While movies like Ratatoiulle might have us questioning how good a dinner partner a food critic might make, we have to remember it’s merely fiction (the animation helps). The truth of the matter is, a good food critic is simply someone who knows and appreciates good food (and can express the reasons why, of course). What better dinner partner than that? I would gladly have dinner with any food critic in town — and we have so many good ones. But frankly, dinner with Jeremy Iggers and Ann Bauer — together! — has to take the cake. Join them this evening for an equally wonderful meal at T’s Place. According to Iggers, "T’s Place offers a unique menu — a combination of traditional Ethiopian dishes, served on a tray
covered with injera (a pancake-like flat bread), and some
Malaysian-Ethiopian dishes that chef T Belachew invented when he was a
chef-partner with Kin Lee at Singapore!" And if that’s not enough to entice you, then be sure to read the Twin Cities Daily Planet‘s review of tonight’s featured musician, Yohannes Tona — "the baddest bass guitar player in the Twin Cities."

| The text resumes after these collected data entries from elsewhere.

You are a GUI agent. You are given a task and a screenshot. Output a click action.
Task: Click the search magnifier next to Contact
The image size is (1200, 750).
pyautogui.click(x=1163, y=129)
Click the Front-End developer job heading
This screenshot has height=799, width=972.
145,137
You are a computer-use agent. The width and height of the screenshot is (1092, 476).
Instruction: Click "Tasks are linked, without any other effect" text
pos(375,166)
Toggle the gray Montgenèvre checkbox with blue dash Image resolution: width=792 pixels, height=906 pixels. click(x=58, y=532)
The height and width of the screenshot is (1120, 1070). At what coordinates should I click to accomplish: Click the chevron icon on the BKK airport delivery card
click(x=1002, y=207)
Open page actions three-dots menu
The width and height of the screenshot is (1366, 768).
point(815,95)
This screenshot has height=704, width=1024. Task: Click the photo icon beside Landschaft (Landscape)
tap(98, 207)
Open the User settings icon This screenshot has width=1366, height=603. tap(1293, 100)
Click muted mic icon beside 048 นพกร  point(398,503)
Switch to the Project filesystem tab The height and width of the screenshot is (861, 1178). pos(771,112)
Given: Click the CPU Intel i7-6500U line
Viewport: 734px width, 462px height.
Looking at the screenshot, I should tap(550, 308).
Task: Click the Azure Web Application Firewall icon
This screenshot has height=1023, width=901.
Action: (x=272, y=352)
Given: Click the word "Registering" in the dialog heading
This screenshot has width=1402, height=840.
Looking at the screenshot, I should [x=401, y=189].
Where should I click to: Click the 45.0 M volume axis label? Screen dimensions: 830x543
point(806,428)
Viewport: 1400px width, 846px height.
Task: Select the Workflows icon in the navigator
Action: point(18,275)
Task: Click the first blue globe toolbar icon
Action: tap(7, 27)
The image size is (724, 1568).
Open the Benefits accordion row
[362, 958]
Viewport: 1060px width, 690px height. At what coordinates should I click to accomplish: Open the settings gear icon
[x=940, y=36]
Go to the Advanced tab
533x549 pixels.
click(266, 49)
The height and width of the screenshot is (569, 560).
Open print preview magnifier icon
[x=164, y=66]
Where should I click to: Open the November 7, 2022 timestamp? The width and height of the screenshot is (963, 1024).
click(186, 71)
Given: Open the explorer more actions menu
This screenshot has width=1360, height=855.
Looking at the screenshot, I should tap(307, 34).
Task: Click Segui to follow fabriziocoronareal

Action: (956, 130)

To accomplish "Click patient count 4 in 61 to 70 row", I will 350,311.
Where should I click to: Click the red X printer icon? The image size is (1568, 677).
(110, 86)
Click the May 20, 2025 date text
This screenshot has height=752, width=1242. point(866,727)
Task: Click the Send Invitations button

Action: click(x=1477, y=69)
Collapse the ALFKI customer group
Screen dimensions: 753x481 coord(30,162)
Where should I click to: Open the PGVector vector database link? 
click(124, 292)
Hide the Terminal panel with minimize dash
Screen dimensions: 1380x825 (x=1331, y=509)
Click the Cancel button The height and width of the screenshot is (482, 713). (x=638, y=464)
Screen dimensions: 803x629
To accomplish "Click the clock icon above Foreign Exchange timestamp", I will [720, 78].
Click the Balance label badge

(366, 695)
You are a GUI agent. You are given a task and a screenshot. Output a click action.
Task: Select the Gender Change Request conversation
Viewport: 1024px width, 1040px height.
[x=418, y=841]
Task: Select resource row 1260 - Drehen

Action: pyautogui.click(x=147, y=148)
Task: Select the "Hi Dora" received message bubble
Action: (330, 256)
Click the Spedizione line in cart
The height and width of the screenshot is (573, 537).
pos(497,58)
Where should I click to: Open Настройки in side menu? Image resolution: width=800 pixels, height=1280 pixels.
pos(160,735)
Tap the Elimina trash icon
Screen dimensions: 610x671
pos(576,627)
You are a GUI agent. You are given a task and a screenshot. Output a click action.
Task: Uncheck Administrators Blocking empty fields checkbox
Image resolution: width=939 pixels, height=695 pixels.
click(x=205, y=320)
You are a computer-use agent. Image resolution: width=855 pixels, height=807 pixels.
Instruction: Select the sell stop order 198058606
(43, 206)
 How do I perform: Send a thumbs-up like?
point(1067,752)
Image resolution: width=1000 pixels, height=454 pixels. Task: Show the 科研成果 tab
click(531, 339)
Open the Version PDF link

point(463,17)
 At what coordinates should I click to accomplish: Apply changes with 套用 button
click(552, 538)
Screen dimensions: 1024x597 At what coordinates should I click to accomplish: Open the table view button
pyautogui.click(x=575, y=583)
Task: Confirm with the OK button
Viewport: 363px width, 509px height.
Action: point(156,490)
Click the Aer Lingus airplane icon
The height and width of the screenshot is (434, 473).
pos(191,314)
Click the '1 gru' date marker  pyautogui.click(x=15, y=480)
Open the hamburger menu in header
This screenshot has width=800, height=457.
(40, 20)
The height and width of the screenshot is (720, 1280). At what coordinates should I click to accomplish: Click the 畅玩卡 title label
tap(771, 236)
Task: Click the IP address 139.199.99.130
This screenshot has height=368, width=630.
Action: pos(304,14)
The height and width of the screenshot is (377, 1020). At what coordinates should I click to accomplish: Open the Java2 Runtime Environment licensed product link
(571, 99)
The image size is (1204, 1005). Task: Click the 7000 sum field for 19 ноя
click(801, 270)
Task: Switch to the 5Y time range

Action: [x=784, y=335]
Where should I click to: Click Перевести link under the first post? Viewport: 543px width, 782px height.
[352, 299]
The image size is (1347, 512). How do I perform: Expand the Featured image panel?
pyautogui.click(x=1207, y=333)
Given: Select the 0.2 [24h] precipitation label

8 p.m., T’s Place, 2713 E. Lake St., Minneapolis, pay your own way.

BOOKS & AUTHORS
Chip Kidd

This is apparently what we’ve come to: In an age when we’re reminded
on an almost daily basis that nobody reads books anymore, one of the
biggest celebrities in publishing is a guy who designs book jackets.
That, of course, would be Chip Kidd, the graphic designer with a
classic quarterback’s name. You’d think maybe the guy would be content
with having designed fifteen-hundred covers and counting—his work is
ubiquitous and, to his credit, almost always ridiculously stylish and
unmistakable—but you’d be wrong. Turns out Kidd also writes novels, and
on the heels of his debut The Cheese Monkeys
(an art school yarn) comes The Learners (a novel with a lot of
ruminations on graphic design). You certainly can’t accuse the
ambitious Kidd of not writing about what he knows. The publisher says
the new book also involves “advertising, electroshock torture, suicide,
a giant dog, potato chips, and the Holocaust.” —Brad Zellar

7-8 p.m., Minneapolis Central Library, 300 Nicollet Mall, Minneapolis; 612-630-6174.

MUSIC
Foo Fighters

If
you want to piss people off, claim that Dave Grohl has written and performed more
great music than Kurt Cobain. It’s true: While his stuff may never be as
transcendent as Cobain’s, the Foo frontman and ex-Nirvana drummer has soldiered
on in superior fashion since Cobain’s ’94 suicide, delivering a remarkably
consistent string of quality discs. (One by One is the lone clunker among the
seven Foo records.) The latest, Echoes, Silence, Patience & Grace, ranks
with the first disc on In Your Honor as the band’s finest work, containing the
Foo hallmarks of dynamic crescendos (a whisper-to-a-scream capability to rival
Aerosmith); gritty, punk-pop hooks; underrated, passionate vocals; and the
occasional affecting ballad. Plus, in whatever incarnation Grohl slaps
together, the Foos have always been able to deliver the goods in an arena-sized
venue. —Britt Robson

7:30 p.m., Target Center,
600 First Avenue North, Minneapolis; 612-673-1600.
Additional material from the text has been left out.